Peng,
In my analysis, the root casue should be the lock: aio_context, qemu main thread do an unnecessary release/aquire action,
That's why IO thread could get the lock it shouldn't hold at this stage.
Thanks,
Michael
At 2021-02-01 20:44:00, "Vladimir Sementsov-Ogievskiy" <vsementsov@virtuozzo.com> wrote:
>Hi!
>
>01.02.2021 15:07, Peng Liang wrote:
>> Hi,
>>
>> I encountered the problem months ago too. Could we move the creation of
>> the block job (block_job_create) before appending the new bs to
>> mirror_top_bs (bdrv_append) as I wrote in [*]? I found that after
>> bdrv_append, qemu will use mirror_top_bs to do write. And when writing,
>> qemu will use bs->opaque, which maybe NULL.
>>
>> [*]
>> http://patchwork.ozlabs.org/project/qemu-devel/patch/20200826131910.1879079-1-liangpeng10@huawei.com/
>>
>
>In this patch you create job over original bs, when jobs are normally created over job-filter bs.
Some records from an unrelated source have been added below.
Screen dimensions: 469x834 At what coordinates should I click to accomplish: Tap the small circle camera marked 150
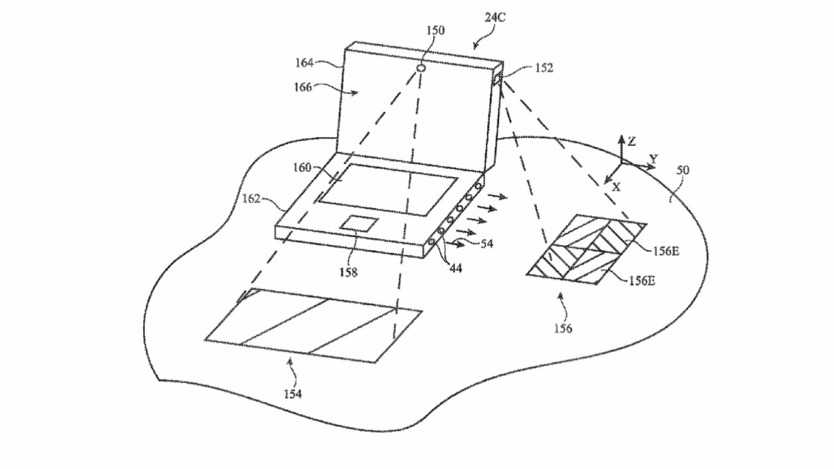pyautogui.click(x=421, y=68)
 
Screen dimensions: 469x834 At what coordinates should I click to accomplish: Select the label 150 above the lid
pyautogui.click(x=435, y=31)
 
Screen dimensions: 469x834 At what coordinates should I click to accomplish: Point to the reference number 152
pyautogui.click(x=544, y=68)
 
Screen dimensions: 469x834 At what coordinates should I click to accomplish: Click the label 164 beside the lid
pyautogui.click(x=304, y=63)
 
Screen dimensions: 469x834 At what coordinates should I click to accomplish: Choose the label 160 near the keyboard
pyautogui.click(x=302, y=168)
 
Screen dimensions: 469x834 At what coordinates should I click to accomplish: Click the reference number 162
pyautogui.click(x=252, y=199)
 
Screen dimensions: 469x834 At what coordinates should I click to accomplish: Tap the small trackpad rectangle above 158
pyautogui.click(x=358, y=223)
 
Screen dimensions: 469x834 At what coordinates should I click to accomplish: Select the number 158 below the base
pyautogui.click(x=348, y=272)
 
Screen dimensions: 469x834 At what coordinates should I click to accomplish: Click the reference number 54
pyautogui.click(x=486, y=243)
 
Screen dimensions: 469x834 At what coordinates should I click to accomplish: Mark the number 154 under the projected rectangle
pyautogui.click(x=292, y=394)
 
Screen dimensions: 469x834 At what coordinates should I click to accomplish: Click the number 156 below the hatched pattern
pyautogui.click(x=563, y=328)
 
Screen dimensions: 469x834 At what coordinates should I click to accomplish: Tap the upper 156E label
pyautogui.click(x=666, y=251)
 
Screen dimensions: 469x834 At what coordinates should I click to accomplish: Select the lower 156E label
pyautogui.click(x=641, y=281)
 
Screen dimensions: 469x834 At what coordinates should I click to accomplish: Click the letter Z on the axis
pyautogui.click(x=632, y=141)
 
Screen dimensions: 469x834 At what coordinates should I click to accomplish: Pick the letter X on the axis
pyautogui.click(x=617, y=187)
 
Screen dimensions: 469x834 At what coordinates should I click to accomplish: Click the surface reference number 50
pyautogui.click(x=682, y=170)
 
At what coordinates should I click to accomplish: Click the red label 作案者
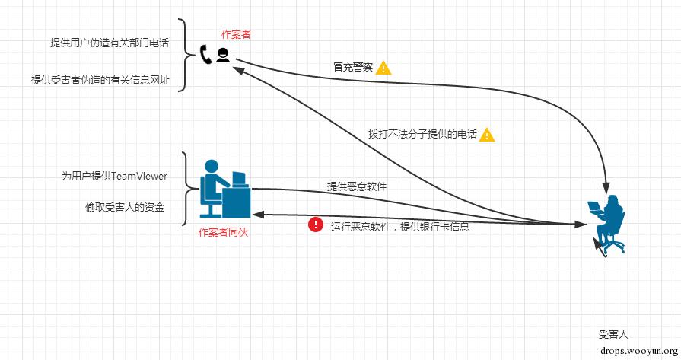236,34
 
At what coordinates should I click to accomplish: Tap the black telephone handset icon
205,54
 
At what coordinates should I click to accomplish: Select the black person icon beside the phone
223,55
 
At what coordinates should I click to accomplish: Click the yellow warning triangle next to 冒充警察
383,67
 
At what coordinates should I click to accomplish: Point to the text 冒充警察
352,67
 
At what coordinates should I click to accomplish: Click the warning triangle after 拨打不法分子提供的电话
487,135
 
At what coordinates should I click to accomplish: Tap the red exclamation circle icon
315,225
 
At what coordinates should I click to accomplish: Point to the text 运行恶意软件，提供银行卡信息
399,226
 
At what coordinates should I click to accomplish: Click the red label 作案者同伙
223,232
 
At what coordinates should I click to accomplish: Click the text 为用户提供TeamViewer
114,176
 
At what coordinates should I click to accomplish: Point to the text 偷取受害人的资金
125,207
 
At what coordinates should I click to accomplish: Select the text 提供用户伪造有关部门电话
110,43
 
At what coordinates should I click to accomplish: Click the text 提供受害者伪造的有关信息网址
100,79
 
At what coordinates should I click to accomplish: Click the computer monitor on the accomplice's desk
239,181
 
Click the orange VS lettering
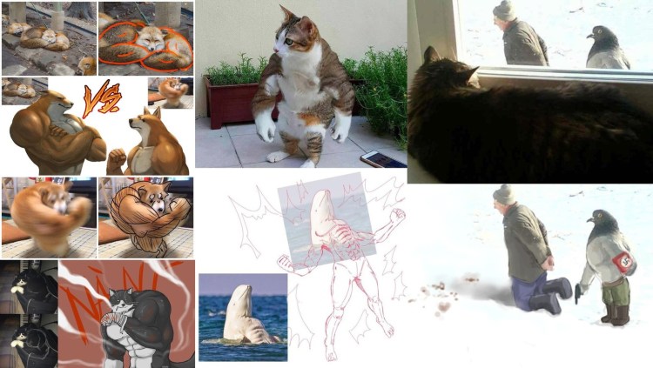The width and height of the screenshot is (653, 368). click(97, 100)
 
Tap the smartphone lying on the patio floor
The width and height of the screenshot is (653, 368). click(382, 159)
I don't know is it wrong, but it at least requires some research, and probably the code that removes the filter should be adjusted somehow. Also, you make bs->opaque be non-zero. But still, job is not fully initialized, and some another problem may occur. So, do we create job prior to filter insertion or after it, parallel io requests to bs should not interrupt mirror_start_job(). So I think Michael's patch is closer to real problem to fix.
>
>
>--
>Best regards,
>Vladimir